ROMA - Il Consiglio dei ministri ha approvato un decreto-legge e due disegni di legge per riformare le modalità di acquisizione della cittadinanza italiana tramite lo ius sanguinis, ovvero il “diritto di sangue”, che consente di ottenere la cittadinanza se si è discendenti di un cittadino italiano.
La riforma mira a contrastare gli abusi che hanno permesso a persone con antenati molto lontani di acquisire la cittadinanza senza avere alcun legame effettivo con l’Italia, senza conoscere la lingua e spesso senza esserci mai state.
Fino a ora, era la legge del 1992 a regolare il meccanismo, stabilendo che una persona è automaticamente italiana se almeno uno dei genitori lo è. Si riconosceva la cittadinanza a chi poteva provare di avere un antenato italiano al momento della proclamazione del Regno d’Italia, nel 1861.
Prima dell’entrata in vigore della Costituzione nel 1948, la cittadinanza si trasmetteva solo per via paterna, mentre dopo quella data anche le donne acquisirono gli stessi diritti degli uomini, e lo ius sanguinis iniziò a valere anche per i figli di italiane sposate con stranieri. Diverse sentenze, nel corso degli anni, hanno confermato che anche ai discendenti di donne italiane nate prima del 1948 andasse riconosciuto il diritto alla cittadinanza.
Negli ultimi anni, grazie alla legge del 1992, l’Italia ha visto un forte incremento delle cittadinanze concesse, in particolare tra i discendenti di italiani emigrati in Argentina e Brasile tra la fine dell’Ottocento e gli inizi del secolo scorso. Attualmente, ci sono oltre 60.000 pratiche pendenti nei tribunali italiani, che si aggiungono alle pratiche amministrative avviate nei consolati-
Il decreto-legge approvato dal Cdm prevede invece che la cittadinanza per ricostruzione venga concessa automaticamente solo per due generazioni, limitandola quindi a chi ha almeno un genitore o un nonno nato in Italia, ai discendenti nati in territorio italiano o con un genitori che possa provare almeno due anni di residenza continuativa nel Paese. A tutte queste persone la cittadinanza sarà riconosciuta alla nascita.
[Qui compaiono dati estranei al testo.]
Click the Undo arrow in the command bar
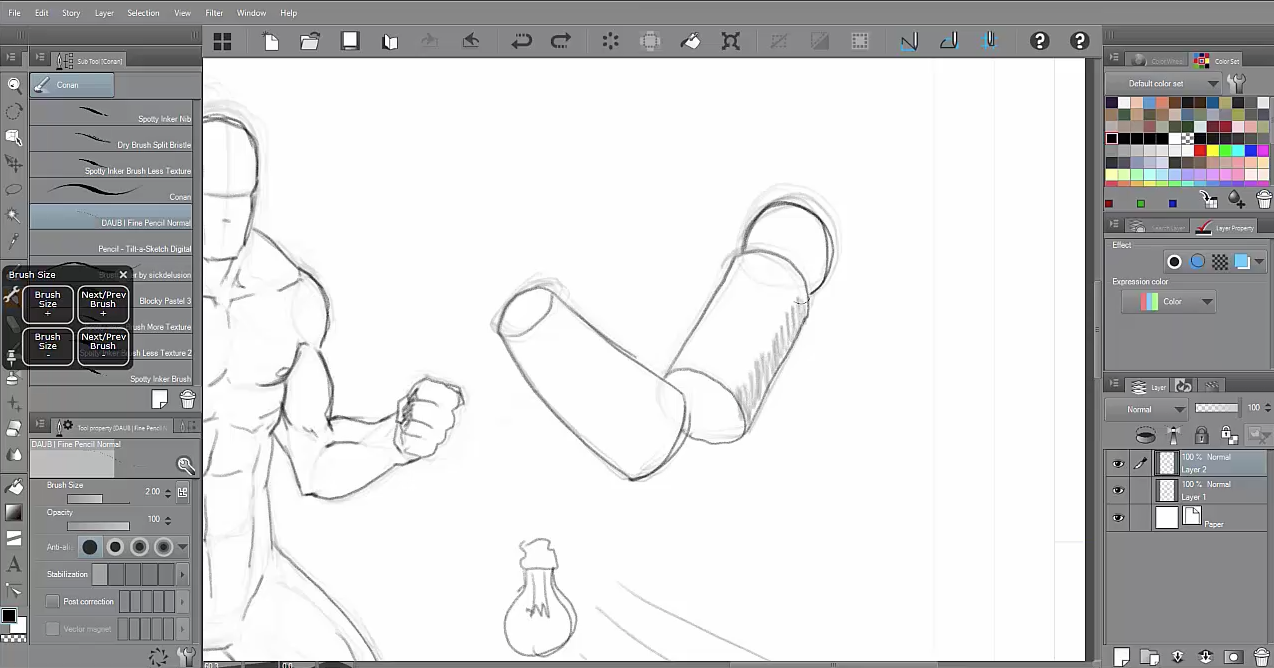The height and width of the screenshot is (668, 1274). [x=521, y=41]
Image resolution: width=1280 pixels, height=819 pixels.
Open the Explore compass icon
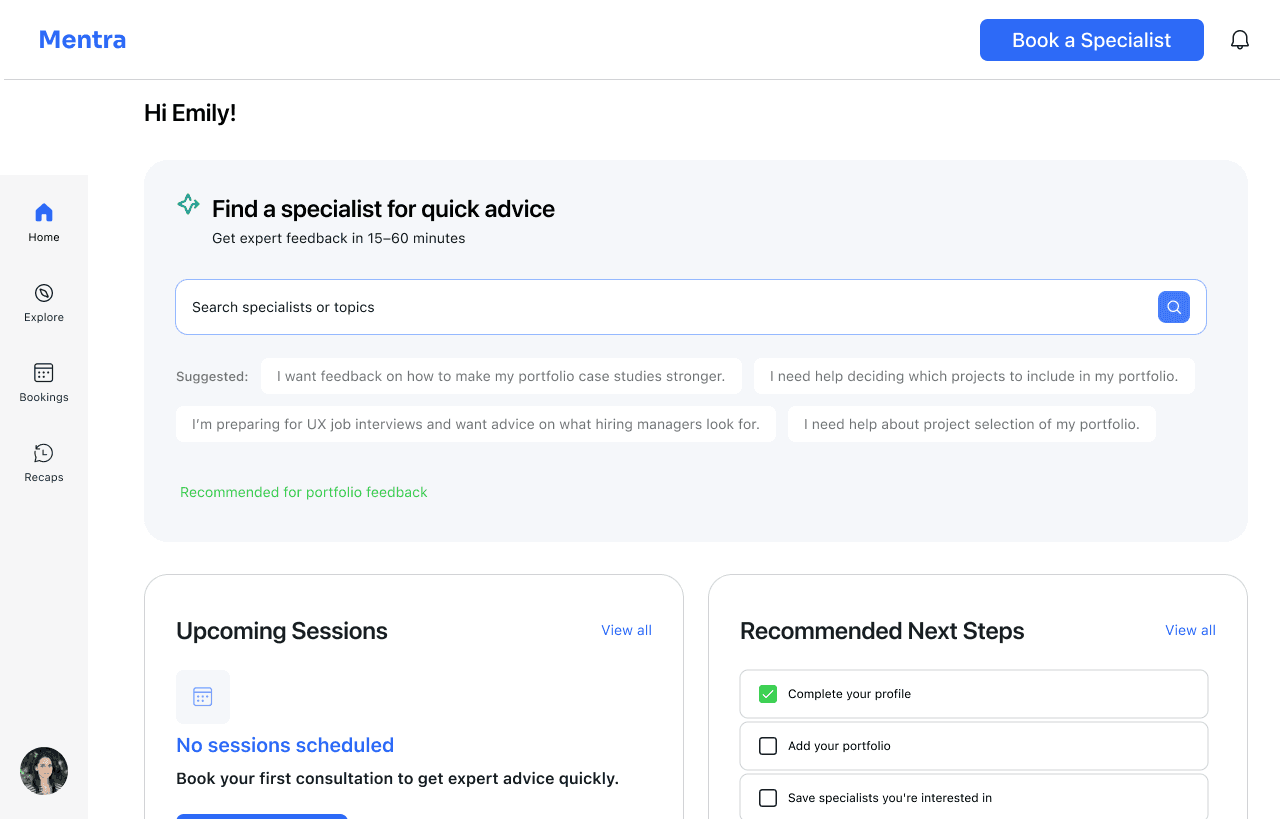44,293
In ogni caso, chi ha già presentato domanda prima del 27 marzo avrà comunque diritto alla cittadinanza secondo le modalità fino a oggi vigenti.
Più avanti il governo è intenzionato a introdurre modifiche più significative con un vero e proprio disegno di legge, come l’obbligo per i cittadini italiani di “esercitare i diritti e i doveri”, ovvero rinnovare il passaporto, votare o aggiornare lo stato civile almeno una volta ogni 25 anni.
I nati all’estero dovranno registrare il loro atto di nascita prima dei 25 anni, per non perdere il diritto alla cittadinanza, e i coniugi di cittadini italiani dovranno risiedere in Italia per ottenere la cittadinanza.
Verrà fornito anche un chiarimento sulla trasmissione della cittadinanza tramite la madre, estendendo questo diritto a tutte le persone nate dopo il 1° gennaio 1927, e quindi minorenni il giorno dell’entrata in vigore della Costituzione, visto che all’epoca la maggiore età veniva raggiunta a 21 anni.
Questo consentirà a molte persone di presentare la domanda direttamente ai Comuni o Consolati senza dover ricorrere ai tribunali come succedeva fino ad ora.
Infine, un secondo disegno di legge prevederà la creazione di un ufficio centralizzato ad hoc per la gestione delle pratiche di cittadinanza, al posto dei consolati, per rendere il processo più rapido e trasparente.
Ci sarà anche l’introduzione di una tassa di 700 euro per la richiesta di cittadinanza, pensata per coprire i costi amministrativi dei Comuni e cercare di fermare le pratiche abusive gestite da agenzie straniere.